The JHD Story

"It was imperative, she believed, that reasoning about values and principles be recovered as a part of the basic activity of policy-making."

In 2014, the National Academy of Sciences published an important report, The Growth of Incarceration in the United States: Exploring Causes and Consequences. Shortly after the report was issued, Danielle Allen was appointed the new Director of the Edmond & Lily Safra Center for Ethics. Allen had already been working in the justice reform space, and the report was among the materials she was reading while preparing for her new role. The report mostly focused on empirical analysis of the phenomenon of incarceration.
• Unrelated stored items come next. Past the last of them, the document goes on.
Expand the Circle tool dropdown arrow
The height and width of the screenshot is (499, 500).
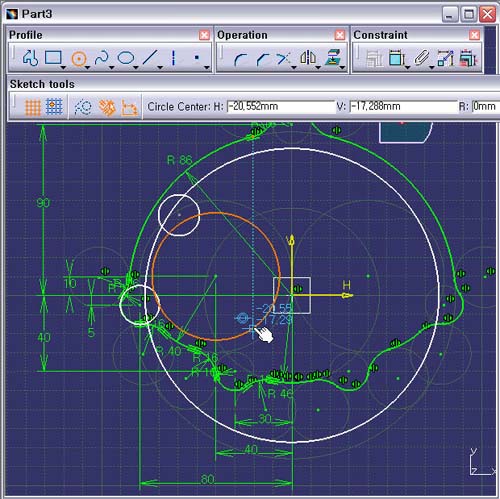click(88, 68)
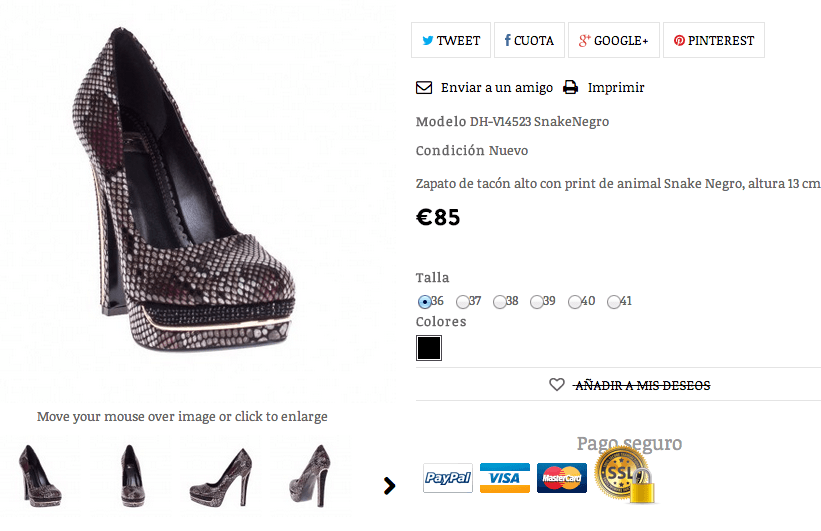
Task: Click the PayPal payment logo
Action: [448, 478]
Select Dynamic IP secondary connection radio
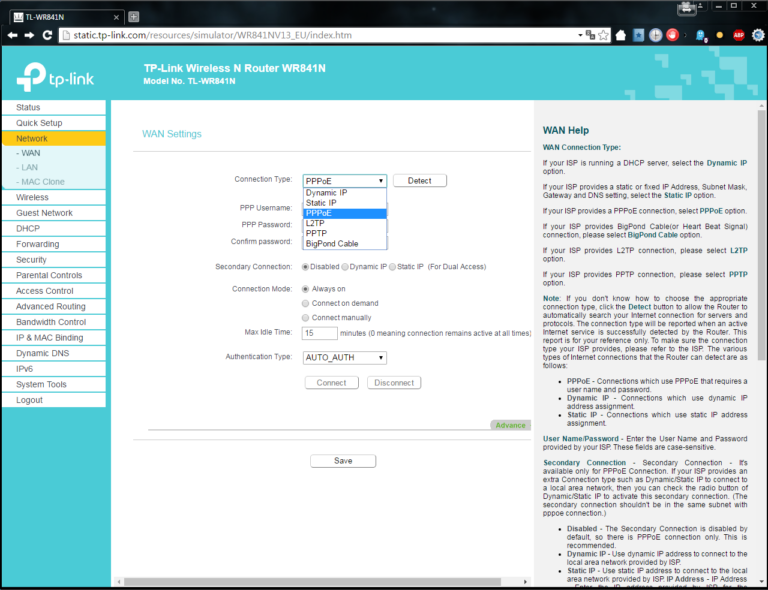 coord(346,267)
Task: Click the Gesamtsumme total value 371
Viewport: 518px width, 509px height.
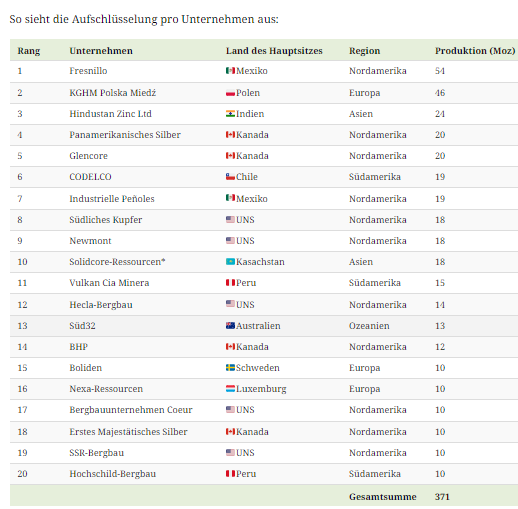Action: (442, 497)
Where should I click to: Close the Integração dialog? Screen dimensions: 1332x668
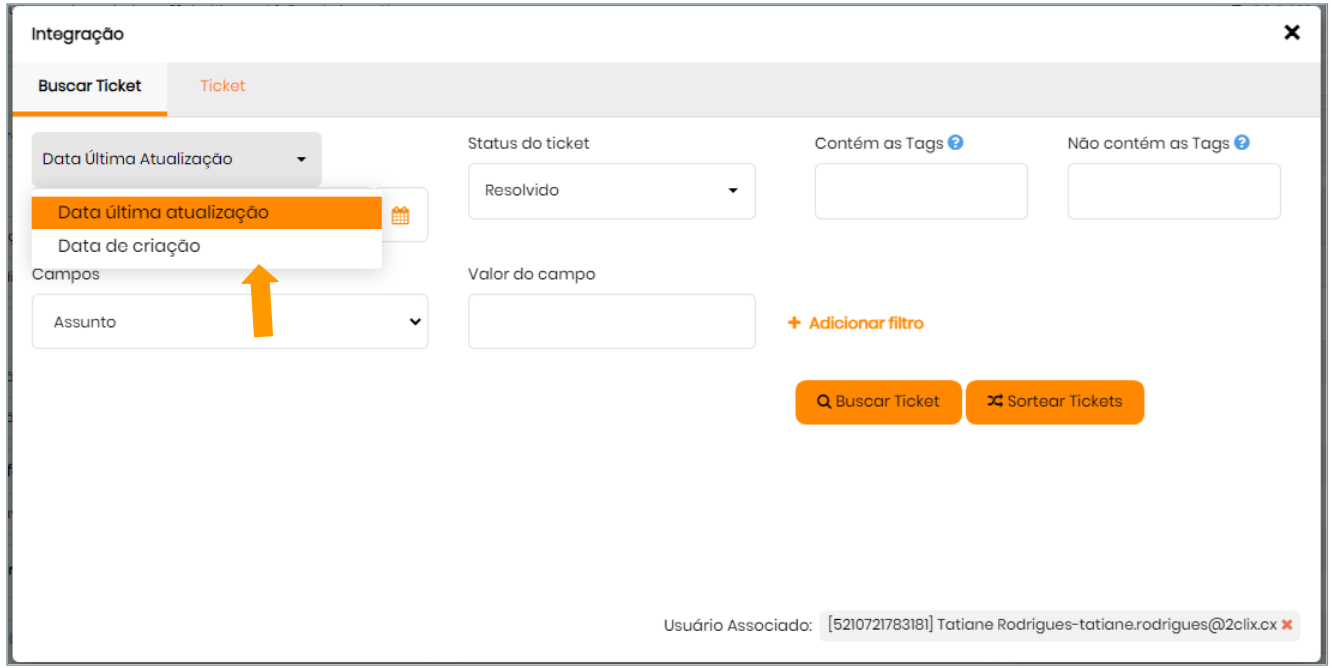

But it also included a highly unusual final chapter focused on “values and principles” pertaining to “the prison in society.” The report’s authors concluded that while the field of criminal justice had for decades been perpetually recycling a paradigm of retribution and deterrence, it had also been fostering mass incarceration through the absence of conversation about the values and principles governing incarceration policy. For Allen, that chapter sparked a mission for her work leading the Safra Center for Ethics. It was imperative, she believed, that reasoning about values and principles be recovered as a part of the basic activity of policy-making. The Safra Center would strive to exemplify and disseminate a form of ethics-based public-policy-making beginning with work in the space of criminal justice reform.

With this goal in mind, the Justice, Health, and Democracy Impact Initiative launched in 2015. In its earliest days, it was a research network, supported by the Ford Foundation, that focused on trying to accelerate a transition from a criminalization framework to a public health framework for tackling hard public problems such as substance use disorder. To do this work, we assembled a multi-disciplinary team of scholars—from law, public health, medicine, philosophy, political science, economics, sociology, and policy. We partnered with practitioners, most importantly the Police-Assisted Addiction Recovery Initiative (PAARI) to clarify the questions that needed answers if municipalities were to achieve better outcomes in responding to substance use disorder crises. In addition to exploring policy strategies that could improve program design, ensure equitable implementation, and open new opportunities to people of all backgrounds, we also sought to understand how professional education in the fields of law, medicine, public health, and policy would need to change to support a transformed professional response to substance use disorder. New courses and instructional strategies emerged for teaching the history of addiction and criminal law.

Another important byproduct of JHD’s early work was a network of faculty who had learned to collaborate and translate across disciplinary barriers in the fields named above. Empirically-trained scholars had grown accustomed to working through conversations about values with philosophers and ethicists, and vice versa. As a result, when the COVID-19 pandemic struck, our network was perfectly suited to meet the moment. In February 2020, as conversations about rationing of medical goods started to build, Allen reached out to a former Safra Center Fellow, Ezekiel Emanuel, one of the leading bioethicists of his generation, who would ultimately serve on the Biden-Harris Transition COVID Advisory Board, to ask how the Ethics Center could assist in the hard thinking needed to react to the pandemic. Emanuel responded that people needed help figuring out whether to protect lives or the economy. Our network sprang into action and our first COVID white paper addressed precisely that question of ethics. But our answer was not that one value should be traded off against the other. Instead, the job was to find a practical solution to align the protection of lives, liberties, and livelihoods. We realized this was possible through some rapid reorganization of the political economy to massively ramp up a testing and contact tracing infrastructure. That first white paper led to a rapidly expanding set of emergency response materials, as well as extensive work with mayors, governors, senators, members of Congress, and professional associations of public servants all over the country.

"Another important byproduct of JHD’s early work was a network of faculty who had learned to collaborate and translate across disciplinary barriers."

Our new policy-making model, that put ethics at the center of the conversation and formed tight partnerships between experts and practitioners, took off in those emergency conditions.  Our responsibility now is how to ensure that the model can become a regular part of how we do business even in non-emergency times.